Le conflit qui éclata à Coquilhatville entre les Frères des Ecoles Chrétiennes et
l'inspecteur-missionnaire a eu des antécédents qui méritent d'être rappelés. Quand les Frères
commencèrent en 1929 l'école normale de Bamanya, Hulstaert avait déjà commencé à composer des
manuels scolaires pour l'école primaire. Pour ce faire, il avait consulté plusieurs modèles,
e.a. ceux des Frères des Ecoles Chrétiennes et d'emblée il s'était opposé à leur méthode. Plus
tard, en tant qu'inspecteur, il se déchaîne contre l'école normale des Frères à Bamanya. Le
conflit que nous voulons étudier n'est qu'une "délocalisation" d'un conflit qui durait et
s'envenimait depuis des années.
2.1. Cinq conflits
Le conflit à Coquilhatville en 1940-45, peut être divisé en cinq séquences:
- Les choses se gâtèrent dès l'érection par les Frères du premier degré primaire de l'Ecole
Libre. Les Frères n'avaient pas demandé la permission à l'évêque, comme l'imposait le droit
canonique. L'évêque et son inspecteur ne cessèrent d'exiger que les Frères se soumettent à
cette formalité.
- L'acceptation par les Frères d'élèves venant de l'extérieur de Coquilhatville, irritait
sérieusement l'inspecteur "indigéniste". Selon lui, en venant en ville, ces enfants se
trouvaient déracinés et européanisés. Les Frères n'y voyaient pas d'inconvénients, mais
l'Administration et l'Inspecteur se trouvaient pour une fois d'accord et s'y opposaient
énergiquement. Les réprimandes sévères de l'Administration obligeront les Frères à faire
marche arrière, mais le phénomène ne sera jamais entièrement jugulé.
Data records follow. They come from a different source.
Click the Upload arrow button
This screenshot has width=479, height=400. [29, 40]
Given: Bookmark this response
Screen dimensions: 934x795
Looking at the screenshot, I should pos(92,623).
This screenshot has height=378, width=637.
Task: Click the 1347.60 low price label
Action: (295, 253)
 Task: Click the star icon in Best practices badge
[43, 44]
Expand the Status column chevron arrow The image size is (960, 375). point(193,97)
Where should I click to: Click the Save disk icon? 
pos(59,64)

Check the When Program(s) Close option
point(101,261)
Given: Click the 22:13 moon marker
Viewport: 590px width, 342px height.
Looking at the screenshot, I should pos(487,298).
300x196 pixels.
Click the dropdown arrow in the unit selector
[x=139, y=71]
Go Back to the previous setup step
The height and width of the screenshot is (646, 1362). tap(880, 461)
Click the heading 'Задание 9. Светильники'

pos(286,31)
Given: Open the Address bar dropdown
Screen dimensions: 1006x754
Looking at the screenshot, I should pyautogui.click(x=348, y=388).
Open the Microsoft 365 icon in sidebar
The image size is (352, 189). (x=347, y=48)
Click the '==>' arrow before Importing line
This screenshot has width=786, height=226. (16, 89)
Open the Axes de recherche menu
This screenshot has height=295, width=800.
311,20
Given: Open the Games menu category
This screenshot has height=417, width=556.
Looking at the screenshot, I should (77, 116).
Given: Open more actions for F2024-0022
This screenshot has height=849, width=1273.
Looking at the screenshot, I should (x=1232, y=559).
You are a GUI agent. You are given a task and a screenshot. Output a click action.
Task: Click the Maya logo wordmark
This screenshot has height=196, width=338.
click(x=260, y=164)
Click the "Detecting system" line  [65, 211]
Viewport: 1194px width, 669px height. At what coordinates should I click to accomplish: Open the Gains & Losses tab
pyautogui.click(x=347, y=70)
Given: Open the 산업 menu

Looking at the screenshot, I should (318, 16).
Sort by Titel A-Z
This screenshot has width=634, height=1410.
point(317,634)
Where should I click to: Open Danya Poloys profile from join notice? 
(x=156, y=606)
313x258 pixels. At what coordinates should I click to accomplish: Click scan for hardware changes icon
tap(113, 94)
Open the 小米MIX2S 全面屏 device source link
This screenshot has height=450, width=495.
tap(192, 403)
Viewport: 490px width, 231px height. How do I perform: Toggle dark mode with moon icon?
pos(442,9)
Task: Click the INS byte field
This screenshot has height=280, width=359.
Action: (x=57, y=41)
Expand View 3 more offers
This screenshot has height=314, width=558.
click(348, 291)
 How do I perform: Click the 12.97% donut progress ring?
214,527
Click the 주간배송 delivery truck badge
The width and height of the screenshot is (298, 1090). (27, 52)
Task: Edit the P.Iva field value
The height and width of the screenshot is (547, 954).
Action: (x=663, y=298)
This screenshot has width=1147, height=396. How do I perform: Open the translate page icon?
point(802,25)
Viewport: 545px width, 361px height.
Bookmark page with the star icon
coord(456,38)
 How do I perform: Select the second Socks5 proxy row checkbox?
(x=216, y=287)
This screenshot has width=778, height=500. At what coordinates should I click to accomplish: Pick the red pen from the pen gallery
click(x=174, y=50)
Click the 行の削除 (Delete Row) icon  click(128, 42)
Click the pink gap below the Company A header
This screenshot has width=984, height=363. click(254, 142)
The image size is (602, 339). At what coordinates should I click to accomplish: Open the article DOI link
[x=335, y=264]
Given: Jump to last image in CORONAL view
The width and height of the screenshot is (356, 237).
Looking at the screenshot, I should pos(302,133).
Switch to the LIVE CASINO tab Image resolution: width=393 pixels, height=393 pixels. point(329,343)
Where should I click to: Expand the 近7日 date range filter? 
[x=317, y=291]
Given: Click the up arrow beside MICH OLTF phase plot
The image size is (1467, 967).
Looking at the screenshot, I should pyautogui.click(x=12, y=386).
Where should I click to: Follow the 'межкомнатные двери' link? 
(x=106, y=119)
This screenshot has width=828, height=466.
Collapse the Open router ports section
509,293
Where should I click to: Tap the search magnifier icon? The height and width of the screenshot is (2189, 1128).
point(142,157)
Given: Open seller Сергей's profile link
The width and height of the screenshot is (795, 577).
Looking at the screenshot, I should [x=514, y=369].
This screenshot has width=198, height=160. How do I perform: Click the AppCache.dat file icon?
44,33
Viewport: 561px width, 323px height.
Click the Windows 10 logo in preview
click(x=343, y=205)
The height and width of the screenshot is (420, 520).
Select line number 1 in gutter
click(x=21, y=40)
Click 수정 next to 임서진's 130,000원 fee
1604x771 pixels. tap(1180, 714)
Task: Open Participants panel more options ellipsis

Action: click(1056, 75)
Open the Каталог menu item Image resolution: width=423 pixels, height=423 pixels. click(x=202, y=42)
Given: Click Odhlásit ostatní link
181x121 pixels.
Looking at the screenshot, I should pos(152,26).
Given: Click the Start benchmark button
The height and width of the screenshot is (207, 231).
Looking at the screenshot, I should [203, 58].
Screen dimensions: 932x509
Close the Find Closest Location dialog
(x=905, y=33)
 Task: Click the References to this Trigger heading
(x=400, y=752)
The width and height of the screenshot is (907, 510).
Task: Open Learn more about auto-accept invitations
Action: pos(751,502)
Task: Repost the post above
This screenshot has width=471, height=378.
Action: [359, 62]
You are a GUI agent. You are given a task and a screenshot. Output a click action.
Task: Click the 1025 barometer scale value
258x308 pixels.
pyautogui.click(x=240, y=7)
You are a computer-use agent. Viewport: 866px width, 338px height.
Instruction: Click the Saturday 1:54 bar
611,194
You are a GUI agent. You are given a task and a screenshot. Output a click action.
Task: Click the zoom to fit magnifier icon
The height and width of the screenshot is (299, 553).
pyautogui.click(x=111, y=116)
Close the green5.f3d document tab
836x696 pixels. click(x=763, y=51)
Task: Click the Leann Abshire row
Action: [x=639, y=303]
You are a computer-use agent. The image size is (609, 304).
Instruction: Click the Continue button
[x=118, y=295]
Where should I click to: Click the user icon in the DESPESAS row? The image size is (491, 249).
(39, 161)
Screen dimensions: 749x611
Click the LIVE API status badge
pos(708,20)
- Le conflit éclata pour du bon quand l'Inspecteur voulut donner des directives au Directeur
pour l'organisation des nouvelles classes (premier degré) de l'Ecole Libre. Les Frères s'y
opposent, principalement par la voix du Frère Visiteur Véron et essayent de tenir l'inspecteur
missionnaire littéralement hors de leur école. Ils estimaient qu'en tant que Congrégation
enseignante internationale, ils jouissaient d'une certaine autonomie, mais l'Administration et
l'Evêque ne l'entendent pas de cette oreille et exigent que la loi soit appliquée. Les Frères
ont cédé quant au principe du droit d'inspection, mais ils restent sur leurs positions en ce
qui concerne les remarques et directives: elles ne doivent pas être adressées directement au
directeur, elles doivent être remises au Visiteur. Sur cette question de compétence, la
querelle ne finira jamais.
- Le conflit rebondit violemment en 1944. Selon les règles administratives en vigueur,
c'était à l'inspecteur Hulstaert de transmettre à l'Administration les états de salaire des
instituteurs du premier degré de l'école libre des Frères. Mais les rapports officiels
présentés par le Frère Visiteur différaient des salaires réels payés par le Frère Directeur.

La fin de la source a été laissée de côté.